Well said, all of it. I wish I had your self-discipline -- I think I'll continue to read, if just for something to focus my frustration on.
Their obsession with what's "realistic" is so irritating -- "The Corner" was realistic... and almost unwatchable. These guys clearly don't WANT to like the show anymore. Maybe because Simon got under their skin with his response to their early posts (which isn't OUR fault!), or maybe just because they're smart asses who think they know everything about journalism but don't realize they know NOTHING about creating a work of narrative fiction.

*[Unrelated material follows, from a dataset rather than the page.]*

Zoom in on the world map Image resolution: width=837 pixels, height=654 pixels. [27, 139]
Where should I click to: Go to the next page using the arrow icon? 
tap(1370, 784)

In the last two episodes, The Wire has regained its form. The newsroom is starting to hit its stride, with the noble characters making cold decisions and being duped, and our fabricator actually seen TRYING (to the point where I was rooting for him to make up some quotes!) The serial killer plotline, which bothered me at first, is starting to pay off -- we're actually ROOTING for it to work now. I LOVE the way Simon explores far fetched, but intellectually viable experiments in his show, with the legalized drug zone of season three, and last season's classroom. It's absolutely unique, and raises the show above anything I've ever seen on television.
These guys are so far off now, that even the moments they single out as the best are wrong. My head still hurts from that overblown Duke/Cutty conversation. And Clay's "Sheeeet" reeked of "catchprase."